Nonostante l’hype, gli attuali strumenti di intelligenza artificiale non sono all’altezza delle aspettative. Il rapporto di Keyword Studios ha rilevato che l’intelligenza artificiale non può sostituire completamente il talento umano nello sviluppo di giochi. La bassa qualità delle risorse IA scoperte in Call of Duty e Pax Romana dimostra questa limitazione. I dialoghi generati dall’intelligenza artificiale negli NPC interattivi di Ubisoft sembrano innaturali e i giocatori stanno sfruttando i chatbot IA in Where Winds Meet per rompere il gioco.

La persistenza dell’intelligenza artificiale, nonostante le sue carenze, deriva dalle pressioni economiche e dalle richieste degli investitori. Le aziende stanno segnalando l’integrazione dell’intelligenza artificiale per attrarre capitali, anche se l’impatto della tecnologia è minimo.

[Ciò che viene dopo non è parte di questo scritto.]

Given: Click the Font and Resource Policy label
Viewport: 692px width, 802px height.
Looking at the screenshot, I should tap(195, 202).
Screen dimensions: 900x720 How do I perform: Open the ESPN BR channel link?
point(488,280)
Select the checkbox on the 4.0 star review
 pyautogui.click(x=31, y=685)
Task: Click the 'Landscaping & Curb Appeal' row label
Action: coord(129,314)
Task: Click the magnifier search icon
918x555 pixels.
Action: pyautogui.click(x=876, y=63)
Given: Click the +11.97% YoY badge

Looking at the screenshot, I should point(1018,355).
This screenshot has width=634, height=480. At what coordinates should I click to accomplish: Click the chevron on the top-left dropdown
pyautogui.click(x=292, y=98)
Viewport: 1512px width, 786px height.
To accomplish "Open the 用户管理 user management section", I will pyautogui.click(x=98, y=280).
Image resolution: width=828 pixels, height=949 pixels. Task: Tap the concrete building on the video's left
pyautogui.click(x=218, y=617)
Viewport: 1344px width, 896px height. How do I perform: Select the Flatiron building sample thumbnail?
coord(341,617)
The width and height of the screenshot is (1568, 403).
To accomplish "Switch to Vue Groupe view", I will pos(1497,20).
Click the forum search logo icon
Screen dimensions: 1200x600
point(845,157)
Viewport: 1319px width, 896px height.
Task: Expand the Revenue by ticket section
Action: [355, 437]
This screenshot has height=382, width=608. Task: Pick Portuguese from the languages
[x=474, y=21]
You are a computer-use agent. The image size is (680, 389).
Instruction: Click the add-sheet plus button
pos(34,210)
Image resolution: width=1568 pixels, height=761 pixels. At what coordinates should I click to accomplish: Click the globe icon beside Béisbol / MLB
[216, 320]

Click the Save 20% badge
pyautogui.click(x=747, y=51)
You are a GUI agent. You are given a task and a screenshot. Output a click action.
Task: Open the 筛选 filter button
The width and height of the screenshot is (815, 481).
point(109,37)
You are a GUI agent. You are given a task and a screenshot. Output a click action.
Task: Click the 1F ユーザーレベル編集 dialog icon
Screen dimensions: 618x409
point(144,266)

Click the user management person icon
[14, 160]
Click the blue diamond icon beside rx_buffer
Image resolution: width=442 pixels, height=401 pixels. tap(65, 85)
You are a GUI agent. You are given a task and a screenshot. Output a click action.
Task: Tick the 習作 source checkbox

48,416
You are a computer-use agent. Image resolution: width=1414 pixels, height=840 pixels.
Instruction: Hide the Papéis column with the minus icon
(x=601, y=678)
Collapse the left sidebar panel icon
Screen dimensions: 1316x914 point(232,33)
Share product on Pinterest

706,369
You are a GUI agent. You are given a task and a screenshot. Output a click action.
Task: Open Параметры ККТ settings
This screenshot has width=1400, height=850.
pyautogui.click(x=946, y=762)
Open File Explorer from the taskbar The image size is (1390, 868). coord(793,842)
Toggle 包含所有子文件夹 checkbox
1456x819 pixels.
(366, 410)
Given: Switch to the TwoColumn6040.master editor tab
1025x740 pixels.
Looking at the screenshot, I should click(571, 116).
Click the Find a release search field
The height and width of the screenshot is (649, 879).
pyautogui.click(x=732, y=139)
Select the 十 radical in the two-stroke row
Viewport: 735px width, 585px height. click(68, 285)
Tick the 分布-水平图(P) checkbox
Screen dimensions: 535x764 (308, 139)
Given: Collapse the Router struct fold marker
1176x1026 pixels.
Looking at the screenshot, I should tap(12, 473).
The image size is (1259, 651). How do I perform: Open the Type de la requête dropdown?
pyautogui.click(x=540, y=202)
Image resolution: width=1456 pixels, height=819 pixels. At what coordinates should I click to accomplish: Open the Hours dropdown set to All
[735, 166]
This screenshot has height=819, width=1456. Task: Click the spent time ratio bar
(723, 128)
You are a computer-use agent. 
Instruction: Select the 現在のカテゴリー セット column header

Il mercato azionario premia gli investimenti nell’intelligenza artificiale, incentivando gli studi cinematografici ad annunciare iniziative di intelligenza artificiale indipendentemente dai miglioramenti effettivi.

Resistenza indipendente e preoccupazioni etiche

Gli sviluppatori indipendenti, che devono affrontare le stesse pressioni economiche ma con meno risorse, stanno guidando la resistenza. Stanno attivamente contrassegnando i loro giochi come “privi di intelligenza artificiale”, sottolineando la creatività umana. Per molti, la sfida della risoluzione dei problemi e della generazione di idee è fondamentale per il fascino della creazione di giochi.

Le preoccupazioni etiche e ambientali alimentano ulteriormente questa opposizione. I risultati dell’intelligenza artificiale spesso si basano su materiale originale non compensato o accreditato in modo improprio. I data center basati sull’intelligenza artificiale consumano enormi quantità di energia, con un impatto sproporzionato sulle comunità emarginate.

L’intelligenza artificiale generativa nei giochi rimane un parafulmine: promette innovazione ma fornisce risultati disomogenei. Che diventi uno strumento rivoluzionario o un’altra tendenza fugace dipenderà dalla sua evoluzione e dalla volontà del settore di affrontarne le carenze.

In definitiva, il ruolo dell’intelligenza artificiale nei giochi sarà definito dal fatto che realizzi il suo potenziale o svanisca come gli NFT. Per ora, rimane una forza controversa, guidata da incentivi economici e oscurata da questioni etiche.